El “chusco” de pan blanco (blanquísimo y tiernísimo) el aceite de oliva (medio refinado) que con solo tres gotas se podía aliñar toda una ensalada y sobre todo el jabón de “tocador”, oloroso, perfumado y con espuma, todo ello a precios imposibles, era el nivel mas inferior del estraperlo, que a este y a otros niveles supuso en su día el enriquecimiento rápido de muchos estraperlistas, que conformaron una nueva clase social, la de los “nuevos ricos”, que produjeron mas inflación en la economía del país, que la lenta pero cierta prosperidad, que poco a poco iba confirmando los esfuerzos de sus ciudadanos por prosperar, aunque algunos solo quisieran progresar. Este ha sido el conflicto sin resolver de las tendencias políticas de algunos partidos, que se empeñan en progresar, olvidando la prosperidad.

 

El hielo había que pedirlo por teléfono a las fabricas de hielo mas cercanas, que un repartidor transportaba en forma de barras en un carro de mano, sobre el que se colocaba una arpillera y las barras de hielo, que se cubrían con la sobrante que caía por los lados y que el hombre que las vendía, manejaba y cortaba por la mitad con un garfio con puño atravesado de madera con el que hacía verdaderos alardes de dominio y virtuosismo, dejando los grandes trozos de hielo en los cubos que las señoras o el “servicio” llevaban para recogerlo.

Después de hacer la compra había que acercarse a un portal u otro, dependiendo de la mercancía que comprar. Para el pan blanco, nos acercábamos a un portal de la calle San Marcos, donde tras la puerta entreabierta una mujer sentada en una silla, cuando le pedías una barra o “chusco”, se lo sacaba debajo del mandil, en el regazo de los muslos donde lo tenía escondido y se lo entregaba a cambio del precio convenido.
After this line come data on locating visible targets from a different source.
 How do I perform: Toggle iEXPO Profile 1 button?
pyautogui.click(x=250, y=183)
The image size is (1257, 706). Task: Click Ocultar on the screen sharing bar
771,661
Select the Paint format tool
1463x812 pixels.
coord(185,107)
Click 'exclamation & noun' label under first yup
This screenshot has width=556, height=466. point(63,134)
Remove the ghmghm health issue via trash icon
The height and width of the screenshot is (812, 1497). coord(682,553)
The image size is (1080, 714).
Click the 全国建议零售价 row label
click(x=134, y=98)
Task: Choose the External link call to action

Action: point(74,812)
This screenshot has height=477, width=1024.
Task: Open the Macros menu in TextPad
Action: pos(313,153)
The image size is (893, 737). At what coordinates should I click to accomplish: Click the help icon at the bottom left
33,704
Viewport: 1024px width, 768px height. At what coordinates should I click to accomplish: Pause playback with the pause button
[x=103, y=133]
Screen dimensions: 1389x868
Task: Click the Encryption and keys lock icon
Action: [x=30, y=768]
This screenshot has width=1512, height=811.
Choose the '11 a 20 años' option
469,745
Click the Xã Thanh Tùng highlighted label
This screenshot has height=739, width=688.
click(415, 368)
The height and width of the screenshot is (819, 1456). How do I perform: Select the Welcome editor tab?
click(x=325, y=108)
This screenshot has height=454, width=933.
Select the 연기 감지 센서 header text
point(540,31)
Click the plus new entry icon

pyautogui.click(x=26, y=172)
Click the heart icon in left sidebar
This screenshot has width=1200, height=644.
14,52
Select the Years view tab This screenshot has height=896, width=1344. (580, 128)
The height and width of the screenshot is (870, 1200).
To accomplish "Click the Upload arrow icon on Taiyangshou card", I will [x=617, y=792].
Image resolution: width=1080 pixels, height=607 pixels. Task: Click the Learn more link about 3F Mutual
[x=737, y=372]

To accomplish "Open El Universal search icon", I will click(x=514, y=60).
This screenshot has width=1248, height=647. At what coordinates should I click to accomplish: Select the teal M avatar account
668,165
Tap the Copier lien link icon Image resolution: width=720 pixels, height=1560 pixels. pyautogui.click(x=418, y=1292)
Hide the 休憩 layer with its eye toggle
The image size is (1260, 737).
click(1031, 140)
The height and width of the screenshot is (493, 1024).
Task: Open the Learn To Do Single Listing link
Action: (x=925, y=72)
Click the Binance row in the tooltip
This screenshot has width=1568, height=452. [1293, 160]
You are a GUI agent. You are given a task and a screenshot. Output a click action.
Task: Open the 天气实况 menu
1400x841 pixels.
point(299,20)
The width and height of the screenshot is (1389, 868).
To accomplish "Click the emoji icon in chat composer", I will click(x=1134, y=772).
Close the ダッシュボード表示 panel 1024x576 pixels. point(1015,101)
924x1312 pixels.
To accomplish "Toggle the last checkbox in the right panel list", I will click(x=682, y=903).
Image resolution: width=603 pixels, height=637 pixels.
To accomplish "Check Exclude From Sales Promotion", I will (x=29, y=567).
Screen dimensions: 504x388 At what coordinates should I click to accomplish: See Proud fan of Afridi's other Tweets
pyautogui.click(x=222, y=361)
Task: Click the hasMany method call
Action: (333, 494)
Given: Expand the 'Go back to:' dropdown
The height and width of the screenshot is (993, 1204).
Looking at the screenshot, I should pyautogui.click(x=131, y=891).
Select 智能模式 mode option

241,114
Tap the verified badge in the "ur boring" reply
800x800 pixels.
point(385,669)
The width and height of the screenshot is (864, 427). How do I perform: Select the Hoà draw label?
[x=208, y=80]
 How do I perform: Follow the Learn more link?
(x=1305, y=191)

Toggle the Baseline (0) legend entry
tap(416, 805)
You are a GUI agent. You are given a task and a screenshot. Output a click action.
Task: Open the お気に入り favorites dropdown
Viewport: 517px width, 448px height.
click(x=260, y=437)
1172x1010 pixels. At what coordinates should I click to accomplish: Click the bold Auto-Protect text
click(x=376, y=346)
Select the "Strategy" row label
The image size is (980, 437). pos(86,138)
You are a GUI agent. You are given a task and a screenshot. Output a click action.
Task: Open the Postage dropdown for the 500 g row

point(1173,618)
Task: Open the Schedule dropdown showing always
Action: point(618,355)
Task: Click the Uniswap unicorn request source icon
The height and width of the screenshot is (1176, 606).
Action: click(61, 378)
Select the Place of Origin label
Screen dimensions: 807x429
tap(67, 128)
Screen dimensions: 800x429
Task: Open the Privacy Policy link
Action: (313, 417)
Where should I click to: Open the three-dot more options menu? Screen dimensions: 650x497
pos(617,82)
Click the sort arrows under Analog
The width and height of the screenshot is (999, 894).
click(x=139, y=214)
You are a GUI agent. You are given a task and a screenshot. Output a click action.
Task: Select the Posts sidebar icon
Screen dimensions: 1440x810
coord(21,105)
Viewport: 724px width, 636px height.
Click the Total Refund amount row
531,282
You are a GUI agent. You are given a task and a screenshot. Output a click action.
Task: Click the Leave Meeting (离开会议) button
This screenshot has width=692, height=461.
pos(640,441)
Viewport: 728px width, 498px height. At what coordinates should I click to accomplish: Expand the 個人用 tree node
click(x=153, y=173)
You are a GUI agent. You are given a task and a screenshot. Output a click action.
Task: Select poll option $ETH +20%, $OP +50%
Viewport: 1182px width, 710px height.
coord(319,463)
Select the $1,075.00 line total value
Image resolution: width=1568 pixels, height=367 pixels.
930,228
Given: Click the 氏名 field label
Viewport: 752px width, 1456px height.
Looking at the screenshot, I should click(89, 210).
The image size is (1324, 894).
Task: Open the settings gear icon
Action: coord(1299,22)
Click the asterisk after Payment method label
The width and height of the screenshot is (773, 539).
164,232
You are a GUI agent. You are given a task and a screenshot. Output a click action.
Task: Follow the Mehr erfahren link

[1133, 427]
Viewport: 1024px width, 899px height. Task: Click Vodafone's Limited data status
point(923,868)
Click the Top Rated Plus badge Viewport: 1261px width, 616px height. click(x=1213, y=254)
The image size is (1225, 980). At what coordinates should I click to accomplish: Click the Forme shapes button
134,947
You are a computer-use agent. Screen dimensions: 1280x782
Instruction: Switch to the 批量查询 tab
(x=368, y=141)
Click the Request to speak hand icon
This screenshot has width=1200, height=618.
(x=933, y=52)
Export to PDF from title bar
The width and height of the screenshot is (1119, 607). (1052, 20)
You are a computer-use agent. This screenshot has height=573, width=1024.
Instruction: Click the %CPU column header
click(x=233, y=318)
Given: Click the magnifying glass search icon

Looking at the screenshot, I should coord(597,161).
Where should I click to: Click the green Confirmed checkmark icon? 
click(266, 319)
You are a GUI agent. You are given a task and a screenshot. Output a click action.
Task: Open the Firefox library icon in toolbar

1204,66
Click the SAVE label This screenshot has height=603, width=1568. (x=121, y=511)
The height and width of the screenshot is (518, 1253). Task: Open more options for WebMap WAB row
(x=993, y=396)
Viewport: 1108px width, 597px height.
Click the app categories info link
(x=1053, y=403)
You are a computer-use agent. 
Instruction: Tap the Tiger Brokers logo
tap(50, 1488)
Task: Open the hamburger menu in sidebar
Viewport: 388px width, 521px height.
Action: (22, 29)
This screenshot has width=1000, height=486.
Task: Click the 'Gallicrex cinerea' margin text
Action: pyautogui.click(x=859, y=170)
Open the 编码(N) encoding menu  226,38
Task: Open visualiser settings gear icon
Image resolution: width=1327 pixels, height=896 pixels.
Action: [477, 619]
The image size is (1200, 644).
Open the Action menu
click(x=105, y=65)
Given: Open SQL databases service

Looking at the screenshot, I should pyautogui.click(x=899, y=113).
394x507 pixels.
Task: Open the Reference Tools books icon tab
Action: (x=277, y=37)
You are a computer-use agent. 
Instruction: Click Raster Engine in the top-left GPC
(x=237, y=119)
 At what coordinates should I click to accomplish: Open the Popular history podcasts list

Si la compra era de aceite o jabón los portales y las estraperlistas eran otros, constituyendo una red perfectamente estructurada, controlada y distribuida, casi siempre, en las cercanías de los mercados.

El ir al economato con la cartilla era algo denigrante pero necesario para superar la sensación de pobreza. (L)

Mi vida a partir de mis primeros días de colegial cambió radicalmente, surgiendo por primera vez una serie de obligaciones desconocidas hasta entonces, con unas nuevas jerarquías de personas que exigían de un protocolo muy preciso en el que en todos los casos dominaba el principio de autoridad, desde el chofer del autobús que nos llevaba y traía del instituto, los vigilantes de la entrada, los bedeles de las clases y curiosamente en menor grado con los profesores, en los que la autoridad se transformaba en respeto y consideración y hasta un apreciable cariño mutuo, sino tenían defectos en los que basar las criticas y las burlas y sonrisitas a escondidas de los despiadados alevines de las clases de párvulos.

El tener que cumplir con un horario inflexible, que a partir de entonces se convertirá en la carga mas dura de toda una vida supeditada a acatar unas normas establecidas, tanto de convivencia como de obligación y relación, hace que mi consciencia se convierta en conciencia y me integre en la disciplina que exige mi nuevo estado de estudiante.

 

La vida consciente de un niño y como en el caso de Luis Pedro Alfonso, comienza en la edad en la que se debe incorporar a la educación reglada, que en aquellos años suponía incorporarse a la escuela en las clases de párvulos, alrededor de los seis años y en primaria hasta los nueve años, siendo comunes las materias, tanto en los colegios e institutos “oficiales” como en los “privados”, estos casi siempre religiosos, pero dominadas todas ellas por la religión, que en párvulos era el aprendizaje del “catecismo” y en la primaria la religión.

Los padres de Luis Pedro Alfonso lo inscribieron, no sin alguna “recomendación”, imprescindible para cualquier gestión, fuera del grado que fuera, en el Instituto “Ramiro de Maeztu”, donde cursó los años de párvulos y los de primaria, hasta que sin cumplir los diez años comenzó el bachillerato.